Task objective: Would you please restate every record exactly as written?

Records provided:
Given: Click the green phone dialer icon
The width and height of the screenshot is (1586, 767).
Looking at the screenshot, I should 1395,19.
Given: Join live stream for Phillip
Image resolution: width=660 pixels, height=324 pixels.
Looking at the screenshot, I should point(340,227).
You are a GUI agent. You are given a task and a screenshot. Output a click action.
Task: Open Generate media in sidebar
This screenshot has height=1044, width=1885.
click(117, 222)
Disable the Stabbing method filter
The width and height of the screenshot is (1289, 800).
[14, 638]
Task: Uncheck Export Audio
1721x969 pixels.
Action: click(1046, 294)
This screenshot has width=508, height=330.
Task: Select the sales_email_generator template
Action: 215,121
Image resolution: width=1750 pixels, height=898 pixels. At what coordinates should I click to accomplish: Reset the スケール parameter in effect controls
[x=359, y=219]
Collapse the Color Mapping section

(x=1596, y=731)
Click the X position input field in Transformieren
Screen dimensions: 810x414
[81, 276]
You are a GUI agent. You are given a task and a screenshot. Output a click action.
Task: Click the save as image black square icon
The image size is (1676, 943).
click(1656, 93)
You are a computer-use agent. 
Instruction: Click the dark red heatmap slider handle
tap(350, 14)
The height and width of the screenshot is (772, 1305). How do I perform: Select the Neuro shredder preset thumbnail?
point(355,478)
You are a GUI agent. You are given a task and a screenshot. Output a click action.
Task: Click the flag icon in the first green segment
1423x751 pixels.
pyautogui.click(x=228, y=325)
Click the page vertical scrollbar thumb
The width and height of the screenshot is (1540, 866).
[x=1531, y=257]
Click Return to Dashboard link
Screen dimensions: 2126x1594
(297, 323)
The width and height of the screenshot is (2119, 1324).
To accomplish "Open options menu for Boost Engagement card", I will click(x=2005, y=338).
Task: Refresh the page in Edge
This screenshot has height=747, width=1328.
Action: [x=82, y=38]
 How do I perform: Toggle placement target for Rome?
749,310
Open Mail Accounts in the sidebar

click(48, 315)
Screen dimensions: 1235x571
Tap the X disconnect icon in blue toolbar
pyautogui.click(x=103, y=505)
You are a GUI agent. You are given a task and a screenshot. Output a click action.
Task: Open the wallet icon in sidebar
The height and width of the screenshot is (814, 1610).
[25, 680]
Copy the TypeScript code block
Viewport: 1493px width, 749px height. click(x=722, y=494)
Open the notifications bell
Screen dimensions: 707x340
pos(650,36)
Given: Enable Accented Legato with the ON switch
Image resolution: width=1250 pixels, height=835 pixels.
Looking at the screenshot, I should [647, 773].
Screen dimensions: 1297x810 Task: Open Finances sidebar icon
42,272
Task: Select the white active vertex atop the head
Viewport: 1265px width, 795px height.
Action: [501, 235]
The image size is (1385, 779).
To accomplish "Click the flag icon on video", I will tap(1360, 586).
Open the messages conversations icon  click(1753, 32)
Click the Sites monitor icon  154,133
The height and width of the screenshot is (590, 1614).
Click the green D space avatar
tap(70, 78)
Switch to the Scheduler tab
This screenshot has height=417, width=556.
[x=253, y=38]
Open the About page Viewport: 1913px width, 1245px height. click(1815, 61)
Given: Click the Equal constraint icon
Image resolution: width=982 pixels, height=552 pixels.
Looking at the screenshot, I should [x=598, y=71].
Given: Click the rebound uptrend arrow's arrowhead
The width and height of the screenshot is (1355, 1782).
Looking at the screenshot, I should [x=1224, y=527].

Answer section:
Given: Click the green phone dialer icon
The width and height of the screenshot is (1586, 767).
Looking at the screenshot, I should 1395,19.
Given: Join live stream for Phillip
Image resolution: width=660 pixels, height=324 pixels.
Looking at the screenshot, I should point(340,227).
You are a GUI agent. You are given a task and a screenshot. Output a click action.
Task: Open Generate media in sidebar
This screenshot has height=1044, width=1885.
click(117, 222)
Disable the Stabbing method filter
The width and height of the screenshot is (1289, 800).
[14, 638]
Task: Uncheck Export Audio
1721x969 pixels.
Action: click(1046, 294)
This screenshot has width=508, height=330.
Task: Select the sales_email_generator template
Action: 215,121
Image resolution: width=1750 pixels, height=898 pixels. At what coordinates should I click to accomplish: Reset the スケール parameter in effect controls
[x=359, y=219]
Collapse the Color Mapping section

(x=1596, y=731)
Click the X position input field in Transformieren
Screen dimensions: 810x414
[81, 276]
You are a GUI agent. You are given a task and a screenshot. Output a click action.
Task: Click the save as image black square icon
The image size is (1676, 943).
click(1656, 93)
You are a computer-use agent. 
Instruction: Click the dark red heatmap slider handle
tap(350, 14)
The height and width of the screenshot is (772, 1305). How do I perform: Select the Neuro shredder preset thumbnail?
point(355,478)
You are a GUI agent. You are given a task and a screenshot. Output a click action.
Task: Click the flag icon in the first green segment
1423x751 pixels.
pyautogui.click(x=228, y=325)
Click the page vertical scrollbar thumb
The width and height of the screenshot is (1540, 866).
[x=1531, y=257]
Click Return to Dashboard link
Screen dimensions: 2126x1594
(297, 323)
The width and height of the screenshot is (2119, 1324).
To accomplish "Open options menu for Boost Engagement card", I will click(x=2005, y=338).
Task: Refresh the page in Edge
This screenshot has height=747, width=1328.
Action: [x=82, y=38]
 How do I perform: Toggle placement target for Rome?
749,310
Open Mail Accounts in the sidebar

click(48, 315)
Screen dimensions: 1235x571
Tap the X disconnect icon in blue toolbar
pyautogui.click(x=103, y=505)
You are a GUI agent. You are given a task and a screenshot. Output a click action.
Task: Open the wallet icon in sidebar
The height and width of the screenshot is (814, 1610).
[25, 680]
Copy the TypeScript code block
Viewport: 1493px width, 749px height. click(x=722, y=494)
Open the notifications bell
Screen dimensions: 707x340
pos(650,36)
Given: Enable Accented Legato with the ON switch
Image resolution: width=1250 pixels, height=835 pixels.
Looking at the screenshot, I should [647, 773].
Screen dimensions: 1297x810 Task: Open Finances sidebar icon
42,272
Task: Select the white active vertex atop the head
Viewport: 1265px width, 795px height.
Action: [501, 235]
The image size is (1385, 779).
To accomplish "Click the flag icon on video", I will tap(1360, 586).
Open the messages conversations icon  click(1753, 32)
Click the Sites monitor icon  154,133
The height and width of the screenshot is (590, 1614).
Click the green D space avatar
tap(70, 78)
Switch to the Scheduler tab
This screenshot has height=417, width=556.
[x=253, y=38]
Open the About page Viewport: 1913px width, 1245px height. click(1815, 61)
Given: Click the Equal constraint icon
Image resolution: width=982 pixels, height=552 pixels.
Looking at the screenshot, I should [x=598, y=71].
Given: Click the rebound uptrend arrow's arrowhead
The width and height of the screenshot is (1355, 1782).
Looking at the screenshot, I should [x=1224, y=527].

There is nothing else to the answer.